Energy Stocks: Best Way to Invest to Profit from 2010 BP Gulf of Mexico Oil Spill

The energy industry is very much in the news after Deepwater Horizon, a drilling unit owned by Transocean (RIG) exploded on April 20, 2010. Damage from the resulting oil spill, the largest in U.S. offshore drilling, could exceed $50 billion. The U. S. Government has named BP (BP) as the responsible party in the incident. Shares of both BP and Transocean are down roughly 50% each since the incident.

This incident is the last thing energy stocks need with crude oil prices already under pressure from concerns of weak demand and a stronger dollar. Shares in the energy sector are among the worst performers this year. The Energy Select Sector SPDR ETF (XLE), that is made up of a basket of energy companies in the S&P 500 ($SPX), is down 13.0%.

Shares of ExxonMobil (XOM) and Chevron (CVX) yield 3.1% and 4.3%, respectively while those of Noble Energy (NE) and Diamond Offshore (DO) trade at forward P/E multiples of 6.8 and 8.2, respectively.

With energy stocks trading at historically low valuation metrics, is it time to jump in? What about BP and Transocean as deeply discounted value plays? Or, are there better ways to invest to make money from the 2010 BP Gulf of Mexico oil spill?

Best Way to Invest to Profit from 2010 BP Gulf of Mexico Oil Spill

Moratorium on U. S. deepwater drilling imposed in response to BP’s 2010 oil spill in the Gulf of Mexico has pressured energy stocks. But, the best way to profit from the oil spill lies far from the oil patch.

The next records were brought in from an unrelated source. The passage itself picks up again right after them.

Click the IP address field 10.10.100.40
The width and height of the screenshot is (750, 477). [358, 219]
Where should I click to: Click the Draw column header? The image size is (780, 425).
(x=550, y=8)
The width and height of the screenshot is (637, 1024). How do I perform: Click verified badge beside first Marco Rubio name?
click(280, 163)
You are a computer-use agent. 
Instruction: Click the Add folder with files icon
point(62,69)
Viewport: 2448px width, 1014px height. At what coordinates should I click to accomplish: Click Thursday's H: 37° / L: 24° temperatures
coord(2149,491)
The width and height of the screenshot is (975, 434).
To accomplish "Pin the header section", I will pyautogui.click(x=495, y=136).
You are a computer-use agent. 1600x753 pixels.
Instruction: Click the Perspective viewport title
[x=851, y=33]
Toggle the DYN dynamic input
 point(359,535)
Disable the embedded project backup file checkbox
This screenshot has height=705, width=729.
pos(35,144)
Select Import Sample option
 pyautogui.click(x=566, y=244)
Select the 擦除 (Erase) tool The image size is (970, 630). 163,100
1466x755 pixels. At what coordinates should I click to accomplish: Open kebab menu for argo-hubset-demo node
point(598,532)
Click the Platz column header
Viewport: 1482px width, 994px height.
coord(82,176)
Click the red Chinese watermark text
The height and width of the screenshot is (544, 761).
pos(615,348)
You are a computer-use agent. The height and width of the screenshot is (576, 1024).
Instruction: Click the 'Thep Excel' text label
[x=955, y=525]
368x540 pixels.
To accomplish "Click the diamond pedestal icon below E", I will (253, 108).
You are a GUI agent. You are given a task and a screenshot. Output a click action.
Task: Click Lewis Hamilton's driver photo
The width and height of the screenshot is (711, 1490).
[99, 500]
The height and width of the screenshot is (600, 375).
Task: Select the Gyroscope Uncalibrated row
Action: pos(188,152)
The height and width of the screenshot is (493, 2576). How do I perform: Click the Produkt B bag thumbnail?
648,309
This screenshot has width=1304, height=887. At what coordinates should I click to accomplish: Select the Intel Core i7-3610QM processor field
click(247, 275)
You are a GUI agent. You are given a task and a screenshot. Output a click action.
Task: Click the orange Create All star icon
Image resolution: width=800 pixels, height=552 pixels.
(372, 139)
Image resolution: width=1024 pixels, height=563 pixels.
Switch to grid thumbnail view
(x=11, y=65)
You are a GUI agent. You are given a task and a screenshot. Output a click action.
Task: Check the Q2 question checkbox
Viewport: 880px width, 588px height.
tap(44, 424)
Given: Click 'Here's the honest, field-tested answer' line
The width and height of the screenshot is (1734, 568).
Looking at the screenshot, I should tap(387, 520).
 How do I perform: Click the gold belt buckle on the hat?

To understand the implications of the oil spill and pick the best investing plays, it is worthwhile to segment the energy sector into different industry groups since the implications of the oil spill are different for different groups.

Integrated Oil Companies

Operating costs for integrated oil companies will likely increase as insurance costs ramp up, regulations tighten, and permitting pace slows. These negatives to a degree will be offset by higher commodity prices resulting from lessening competition. ExxonMobil has upped the ante on natural gas with its purchase of XTO Energy and is well-positioned to benefit from an upswing in this commodity’s price.

Oil spill implication:

Mildly negative

Best energy stocks:

ExxonMobil, Chevron, Total (TOT)

Oil & Gas Exploration & Production Companies

As safer ways of producing energy gain emphasis, natural gas can get a leg up. Companies with large, proven onshore resources as well as unconventional oil plays can benefit while those scouting offshore are at a disadvantage.

Oil spill implication:

Short-term positive for onshore and natural gas producers

Best natural gas stocks and ETFs:

Forest Oil (FST), Newfield Exploration (NFX), iPath DJ-UBS Natural Gas ETN (GAZ), Fidelity Select Natural Gas (FSNGX), First Trust ISE-Revere Natural Gas (FCG)

Energy Services Companies

While the moratorium on offshore drilling is an obvious short-term negative, regulatory changes are likely to provide more business opportunities for oilfield services companies by requiring robust casing architectures and frequent testing. Onshore drillers are better positioned than offshore and deepwater drillers. The oversupply in deepwater drilling is likely to worsen.

Oil spill implication:

Long-term positive for oilfield service providers and land drillers

Best energy service stocks:

Schlumberger (SLB), Nabors Industries (NBR)

Best Way to Invest to Profit from 2010 BP Gulf of Mexico Oil Spill

The near-term fundamentals for the energy sector as a whole are not particularly appealing. Factors that largely account for the underperformance of energy shares this year — concerns of demand destruction in Europe and a strengthening U. S. dollar — are likely to persist for sometime. It appears prudent to underweight energy stocks.

As for BP and Transocean, the political, legal, and regulatory risks surrounding these companies are essentially unquantifiable. While such shares may provide appealing long-term opportunities at some point, the bottom in these shares could be much lower than where they are currently trading. BP and Transocean shares are suitable only for venturesome, nimble traders.

A better way to profit from the oil spill dynamics lies in the insurance group. Demand for catastrophe insurance from oil and gas producers should increase as tendency to self-insure wanes. Insurers and re-insurers stand to benefit from both higher demand and higher rates. Fidelity Select Insurance (FSPCX), SPDR KBW Insurance ETF (KIE), iShares DJ US Insurance ETF (IAK), and PowerShares Dynamic Insurance ETF (PIC) provide opportunities to profit from the improving prospects of the insurance industry.